Vicky Charisi is a researcher with a special interest on the ways in which interactive and intelligent systems affect child’s development. She is a researcher at the European Commission, Joint Research Centre, Centre for Advanced Studies with a focus on the impact of artificial intelligence on human behaviour. Previously, she was a post-doctoral researcher at the University of Twente, the Netherlands working on H2020 projects SQUIRREL, EASEL and DE-ENIGMA focusing on child-robot interaction for typically developing and autistic children.
Alyssa M. Alcorn is a postdoctoral researcher at the UCL Institute of Education, working on the Horizon 2020-funded DE-ENIGMA project (de-enigma.eu), developing a robot-assisted emotion teaching programme for autistic children aged 5-12. She received her PhD in human-computer interaction from the University of Edinburgh School of Informatics. Her work has focused on designing and evaluating technologies for children on the autism spectrum.

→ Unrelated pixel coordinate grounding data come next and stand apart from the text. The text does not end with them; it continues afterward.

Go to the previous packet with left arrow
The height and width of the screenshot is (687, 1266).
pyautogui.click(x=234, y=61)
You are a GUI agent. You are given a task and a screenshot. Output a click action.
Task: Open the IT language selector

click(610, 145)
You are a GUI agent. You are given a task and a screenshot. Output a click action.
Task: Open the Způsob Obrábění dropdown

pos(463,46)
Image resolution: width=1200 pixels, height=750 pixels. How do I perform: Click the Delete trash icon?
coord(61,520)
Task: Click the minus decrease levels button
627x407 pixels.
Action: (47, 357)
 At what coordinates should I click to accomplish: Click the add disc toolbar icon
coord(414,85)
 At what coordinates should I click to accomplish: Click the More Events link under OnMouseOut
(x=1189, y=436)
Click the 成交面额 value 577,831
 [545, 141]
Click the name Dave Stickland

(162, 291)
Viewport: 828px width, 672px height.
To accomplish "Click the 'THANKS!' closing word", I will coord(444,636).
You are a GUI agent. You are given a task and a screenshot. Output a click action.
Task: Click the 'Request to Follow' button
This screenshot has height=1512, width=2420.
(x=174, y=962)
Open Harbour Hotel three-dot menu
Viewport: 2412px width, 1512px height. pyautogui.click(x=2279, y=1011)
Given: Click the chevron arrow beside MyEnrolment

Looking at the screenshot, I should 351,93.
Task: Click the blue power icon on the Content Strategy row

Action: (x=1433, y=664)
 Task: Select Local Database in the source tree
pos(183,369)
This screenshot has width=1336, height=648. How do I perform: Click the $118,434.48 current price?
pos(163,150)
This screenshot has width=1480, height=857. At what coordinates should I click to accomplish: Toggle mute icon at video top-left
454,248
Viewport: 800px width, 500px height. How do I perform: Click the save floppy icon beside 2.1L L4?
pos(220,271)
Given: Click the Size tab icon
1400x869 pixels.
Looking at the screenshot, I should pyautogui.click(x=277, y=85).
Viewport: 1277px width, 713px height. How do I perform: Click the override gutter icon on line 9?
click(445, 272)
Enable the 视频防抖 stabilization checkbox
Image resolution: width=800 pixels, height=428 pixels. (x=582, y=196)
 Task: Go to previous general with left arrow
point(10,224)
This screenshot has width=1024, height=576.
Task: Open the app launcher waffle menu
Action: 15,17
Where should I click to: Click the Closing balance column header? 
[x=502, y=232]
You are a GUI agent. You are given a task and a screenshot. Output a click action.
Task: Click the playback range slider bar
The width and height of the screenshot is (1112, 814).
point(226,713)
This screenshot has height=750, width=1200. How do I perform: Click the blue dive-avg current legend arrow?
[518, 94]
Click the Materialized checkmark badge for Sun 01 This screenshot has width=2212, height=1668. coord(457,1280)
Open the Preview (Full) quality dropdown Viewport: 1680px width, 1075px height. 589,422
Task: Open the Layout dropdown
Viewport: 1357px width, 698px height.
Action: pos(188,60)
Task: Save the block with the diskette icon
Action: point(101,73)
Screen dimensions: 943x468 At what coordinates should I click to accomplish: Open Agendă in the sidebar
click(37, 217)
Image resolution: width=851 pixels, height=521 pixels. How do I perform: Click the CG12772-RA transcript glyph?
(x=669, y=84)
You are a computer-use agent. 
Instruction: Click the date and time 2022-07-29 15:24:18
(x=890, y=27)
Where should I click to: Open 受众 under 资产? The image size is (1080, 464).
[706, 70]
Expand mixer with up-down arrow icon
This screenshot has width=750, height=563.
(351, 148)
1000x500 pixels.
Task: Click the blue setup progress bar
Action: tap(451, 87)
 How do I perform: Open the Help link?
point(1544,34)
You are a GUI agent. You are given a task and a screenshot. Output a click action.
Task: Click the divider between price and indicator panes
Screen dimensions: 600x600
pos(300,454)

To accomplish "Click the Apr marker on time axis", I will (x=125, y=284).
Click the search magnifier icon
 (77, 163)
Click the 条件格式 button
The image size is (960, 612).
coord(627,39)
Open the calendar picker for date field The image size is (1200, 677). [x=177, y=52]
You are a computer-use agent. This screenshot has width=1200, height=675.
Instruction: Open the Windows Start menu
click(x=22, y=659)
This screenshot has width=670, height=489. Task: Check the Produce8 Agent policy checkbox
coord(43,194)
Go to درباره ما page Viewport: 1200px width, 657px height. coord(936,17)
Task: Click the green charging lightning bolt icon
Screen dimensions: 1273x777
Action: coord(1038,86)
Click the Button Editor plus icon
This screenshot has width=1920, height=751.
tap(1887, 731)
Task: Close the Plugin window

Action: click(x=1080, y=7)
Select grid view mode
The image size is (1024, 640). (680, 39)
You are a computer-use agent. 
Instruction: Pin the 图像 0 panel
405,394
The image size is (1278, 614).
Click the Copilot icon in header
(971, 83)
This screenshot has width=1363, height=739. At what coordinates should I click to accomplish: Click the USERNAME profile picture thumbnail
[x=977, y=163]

James Kennedy is a Postdoctoral Associate at Disney Research Los Angeles. His research interests lie in Human-Robot Interaction and Socially Intelligent Agents. James received his PhD from Plymouth University, U.K. in 2017 for his work using social robots to tutor children. During his PhD, he worked as a Research Assistant on the EU-funded DREAM (Development of Robot-Enhanced therapy for children with AutisM spectrum disorders) project and collaborated with the ALIZ-E (Adaptive Strategies for Sustainable Long-Term Social Interaction), and L2TOR (Second Language Tutoring using Social Robots) projects.
Wafa Johal is a postdoctoral researcher at the Computer-Human Interaction Laboratory for Learning and Instruction (CHILI) at EPFL. She obtained her PhD in Computer Sciences from the University of Grenoble-Alps in France and worked on bodily signals in Child-Robot Interaction. At the CHILI Lab, she specialized on the topic of Robots for Learning, in implementing new technologies and evaluating them in classrooms or therapy centers within the CoWriter and Cellulo projects.
Paul Baxter is a Senior Lecturer at the University of Lincoln (U.K.), in the School of Computer Science, a member of the Lincoln Centre for Autonomous Systems, and of the Autism Research and Innovation Centre. His research interests are broadly in the overlap between developmental cognitive robotics and social human-robot interaction.
Chronis Kynigos is a professor of Educational Technology and Mathematics Education and director of the Educational Technology Lab at National Kapodistrian University of Athens. He has been involved in more than ten EC funded projects, as PI-coordinator in three. Recent example of his work is the H2020 ER4STEM project in Educational Robotics which aims to refine, unify and enhance current European approaches to STEM education through robotics in one open operational and conceptual framework.